Gracioso empate azul y verde

Cruz Azul y Santos se dejaron jugar, se recrearon, gozaron su profesión con aciertos y errores; se prodigaron con esmero plausible. La casa abrió el marcador con un penalti cometido tontamente. Luego le hicieron ver su desgracia al revertirle lo que no había probado en las cinco fechas anteriores, pero supo pronto, ofrecer lo que poco ha mostrado. Desplegó buen futbol de lado a lado para empatar.
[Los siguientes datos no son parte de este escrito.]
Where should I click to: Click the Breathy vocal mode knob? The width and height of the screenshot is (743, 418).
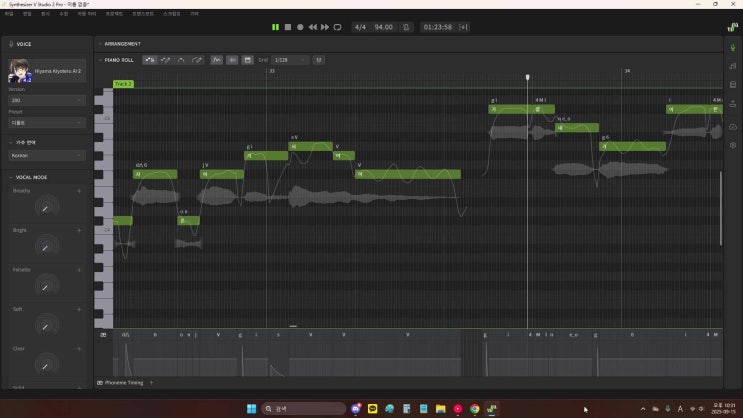45,207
La igualada huele más a azul que a verde porque los capitalinos pusieron más en aprietos a Orozco que los laguneros a Corona. Así de simple puede resumirse el partido. Cuando el discurso no alcanza, el empate no es virtuoso porque, uno (Santos) de ser lugar 4, bajó al 6; y Cruz Azul de ser el nada presumible 12 ahora es 14.

La contienda la tomaron en serio, se esmeraron, tocaron la pelota a su gusto, intimidaron al rival de vez en cuando y no le daban tranquilidad. Regeneraron el juego y le añadieron sabor apto para agradar. Cualquiera de los dos pudo ganar; debió ganar. Eso suena a tener que enloquecer porque dejaron ir el triunfo.

Brindaron satisfacciones para merecer los tres puntos. Todo quedó en gracioso empate de dos colores. Cumplieron con el protocolo de entretener, siguieron al pie de la letra los códigos de ser generosos, se adiestraron para emocionar. No necesitaron ser grandes para merecer elogios o pequeños para mostrar debilidades.